Author (in-game): Varona Vedralu (Translator)

Original texts by an unknown druid, recovered and translated by Varona Vedralu, Senior Lecturer, University of Gwylim

The Mount Firesong eruption of 1E 2484 saw all notable settlements on Amenos, High Isle, and Galen either completely destroyed or damaged to the point that they were uninhabitable. Just as today, many of the scholars and historians of the Systres Archipelago were preoccupied with knightly or noble deeds, and so our understanding of the “Green Years” that followed is based primarily on secondary historical sources.

What follows is my best reconstruction and translation of several druidic texts found in an excavation at a First Era Stonelore site. All credit to the University students who accompanied myself and Dean Heladren to the archipelago for their great assistance in the recovery of these rare fragments.

This first entry appears to have been written directly after the eruptions started:

“Ash fell from the sky again today and the heat of (their) bones flowed to where the stone met the sea. We gathered those we could and huddled in the (safe place) where (unintelligible). Some among us wished to turn away those who wore the silks of the city or the leathers of the ships, but the archdruid was firm. And so we sheltered those we could while Mount Firesong’s hymn shook the ground beneath us.”

The second entry appears to have been written a few months after the eruptions slowed:

“The berries are plentiful. Our (magic of the True Way) has allowed the leaves to return and the bushes to bear fruit. And so those who shelter beneath our branches remain safe despite the turmoil across the islands. We have taught what we could to the Tamsfolk and they in turn have taught us things as well. Druid (name unintelligible) has taken a man from Wayrest as his husband, and our bond is strong with our newfound kin. We lost so much in the turmoil, we were afraid it portended the coming of the Sower. But today it seems new life will bud from beneath the ash. Thank the Green.”

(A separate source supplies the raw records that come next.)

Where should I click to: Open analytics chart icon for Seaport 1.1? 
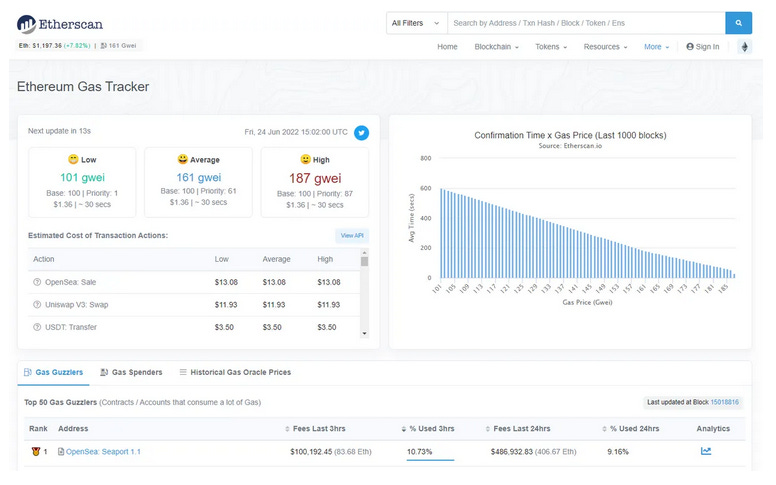point(706,451)
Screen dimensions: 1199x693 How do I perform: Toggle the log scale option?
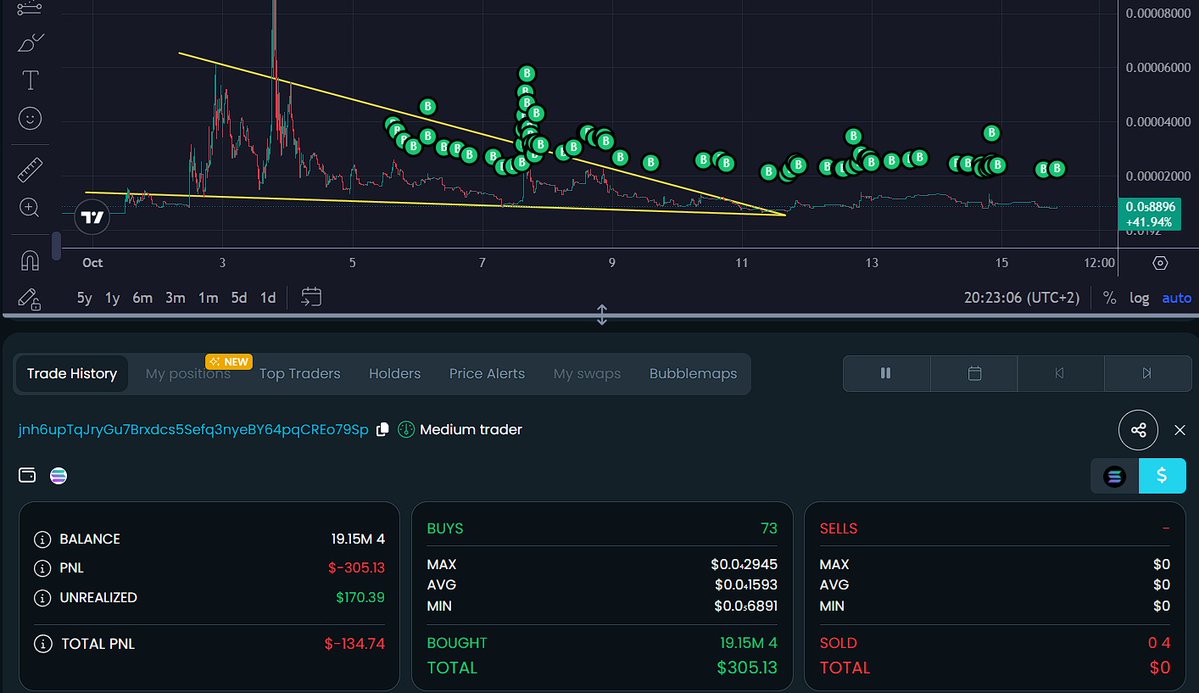click(1139, 298)
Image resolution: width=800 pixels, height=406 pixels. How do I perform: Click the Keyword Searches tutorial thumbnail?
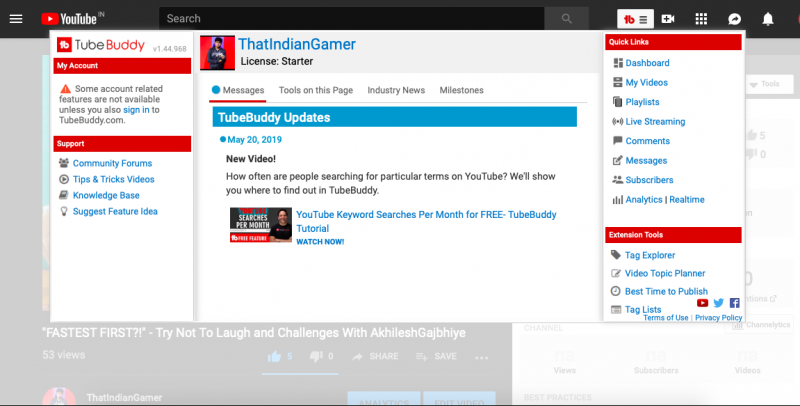click(260, 225)
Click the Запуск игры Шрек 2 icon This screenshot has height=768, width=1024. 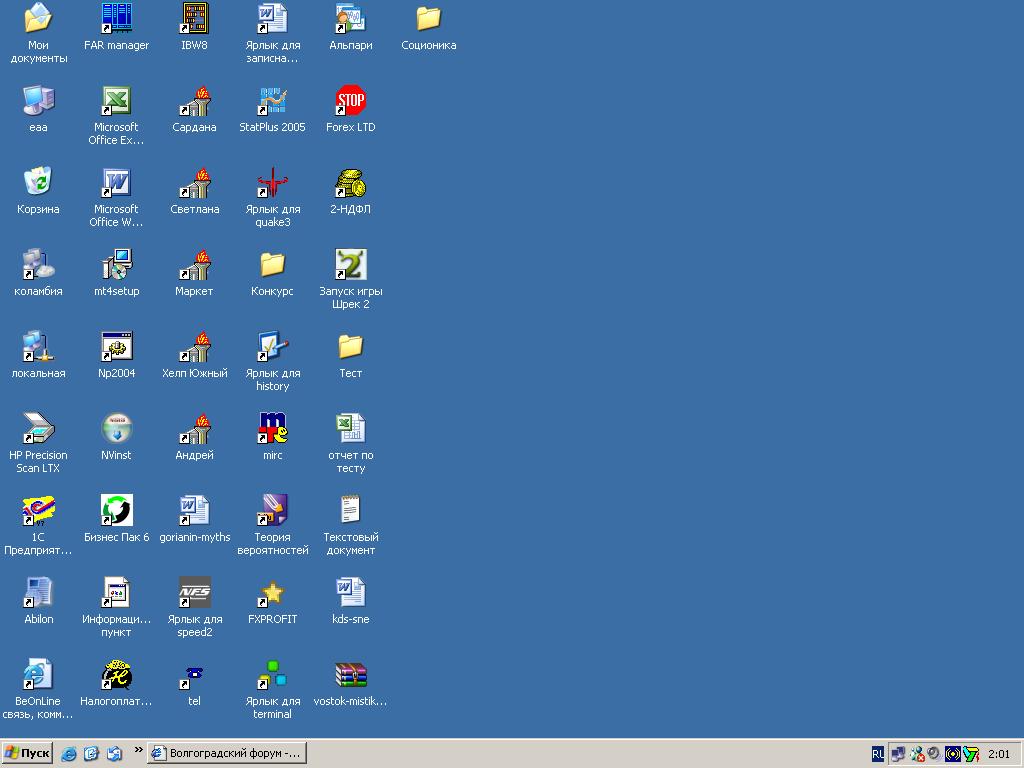[x=350, y=264]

The third is from a year or two later. Time has not been kind to this text, and much of its meaning is my supposition based on contemporaneous work. Please keep this in mind when referencing it for scholarly papers:

“It was all (a waste of time/a lie.) The (outsiders?) do not (respect the islands/Y’ffre). They have taken our gifts and spit in the eye of (the druid circles). Someday the dream will (bear fruit?) and we will claim our place in the world. We have seen it in the stones and in our hearts and in our souls.”

For reference, all included texts were originally recorded on a combination of pumice stone and darkwood tablets. The stone had sigils carved upon them, and the wood was painted with a local variant of berryblood ink. These relics can be reviewed in University repository upon request.